**Comprueba tu comprensión:**
a – ¿Cómo califica a Boves el texto sobre Bolívar en comparación con los demás españoles que pelearon esa guerra?
b – Transcribe sin cambios el fragmento del texto sobre Bolívar que va desde "Podía Bolívar colocarse" hasta "a todas luces.".

**Texto proporcionado:**
□ □ □ □ □ □ □

Podía Bolívar colocarse al frente de sus
legiones atemorizadas, y echar a andar delante de ellas, porque se entendiera
que seguían a su general y no iban fugitivas, como ya hizo en tiempos antiguos
Cátulo Luctacio; ponerse en cobro él solo, dejándolas mano a mano con la
muerte, calumnia es absurda a todas luces.
Primero que echar esa pamplina, consúltese con
Boves el que tuvo a Bolívar por cobarde, y ese león le hubiera dicho sí a la
cobardía de su contrario debió su desengaño en San Mateo.
Boves,
el más audaz, valiente e impetuoso de cuantos españoles pelearon esa guerra,
sabe si Bolívar fue más que él por la serenidad, la intrepidez, la firmeza, la
constancia con las cuales arrostró con esa horrenda hueste debajo del imperio
de jefe semejante.
El
guerrero descuella sobre la tempestad, la cabeza erguida, el brazo alzado:
llueve la metralla, el ruido asorda, el humo ciega, y en medio esa espantosa
cerrazón, la frente de Bolívar resplandece, su voz se sobrepone a la de los
cañones enronquecidos, en su pecho se estrellan y se doblan las lanzas de los
llaneros de Boves, este héroe de la
antigua Caledonia, cruel como Starno, feroz como Swarán.

□ □ □ □ □ □ □

**Datos proporcionados:**

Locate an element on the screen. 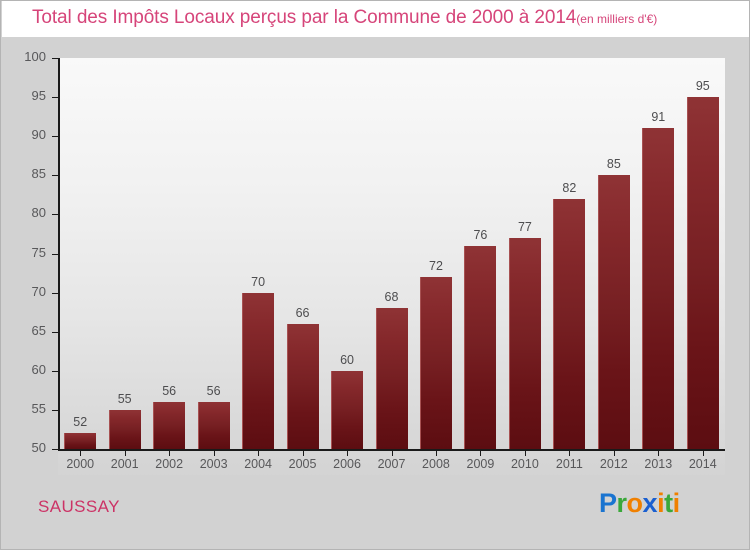 The image size is (750, 550). y-tick-label: 95 is located at coordinates (38, 96).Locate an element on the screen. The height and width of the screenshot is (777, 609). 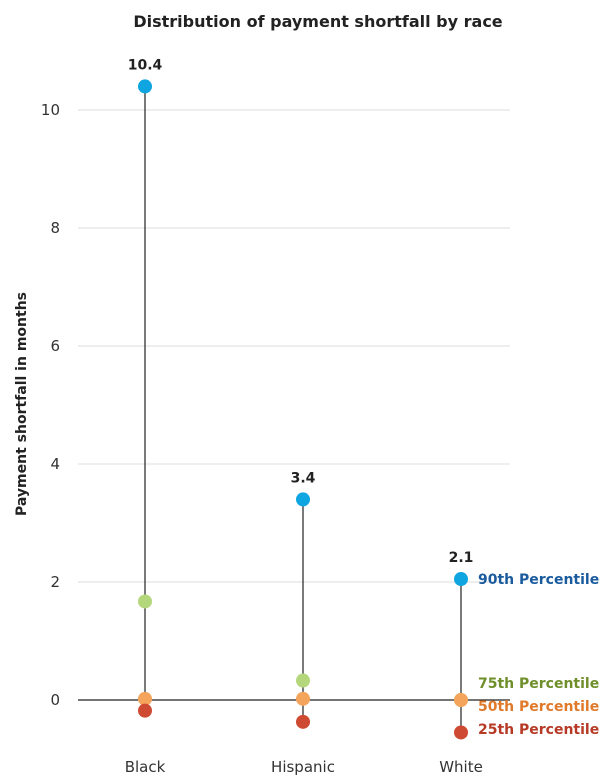
point-75th-percentile-black is located at coordinates (145, 602).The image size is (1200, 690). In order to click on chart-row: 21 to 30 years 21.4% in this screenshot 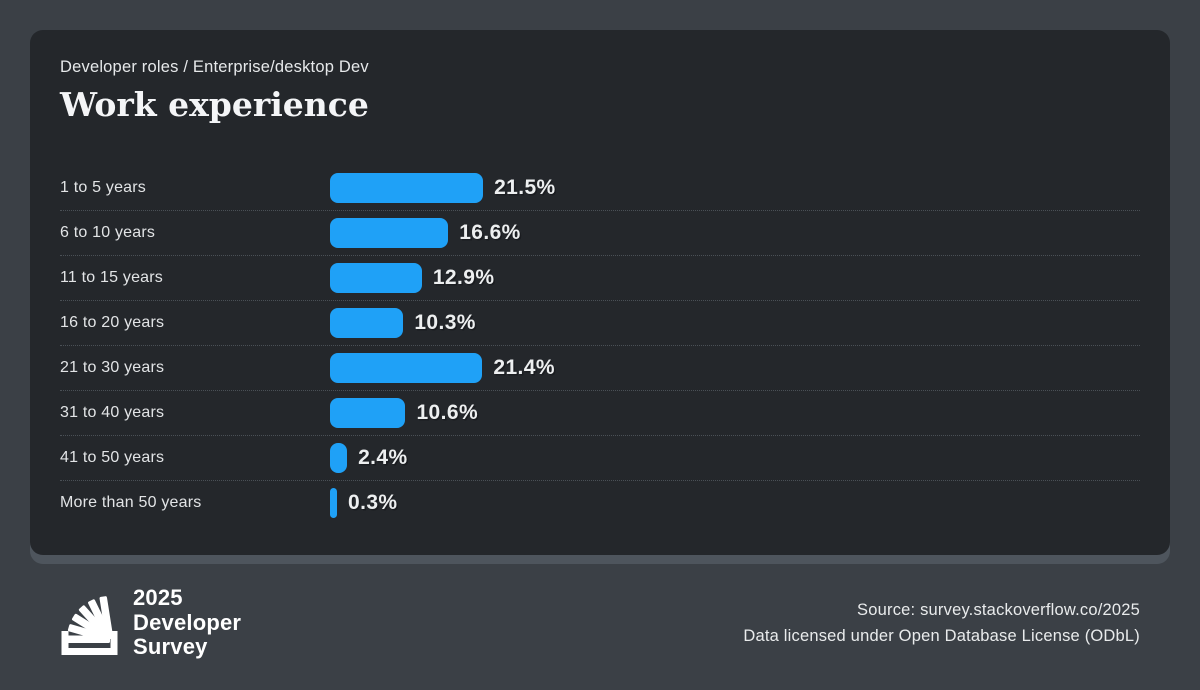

□ □ □ □ □ □ □

**Respuestas:**
a – Como el más audaz, valiente e impetuoso de cuantos españoles pelearon esa guerra.

b –
Podía Bolívar colocarse al frente de sus
legiones atemorizadas, y echar a andar delante de ellas, porque se entendiera
que seguían a su general y no iban fugitivas, como ya hizo en tiempos antiguos
Cátulo Luctacio; ponerse en cobro él solo, dejándolas mano a mano con la
muerte, calumnia es absurda a todas luces.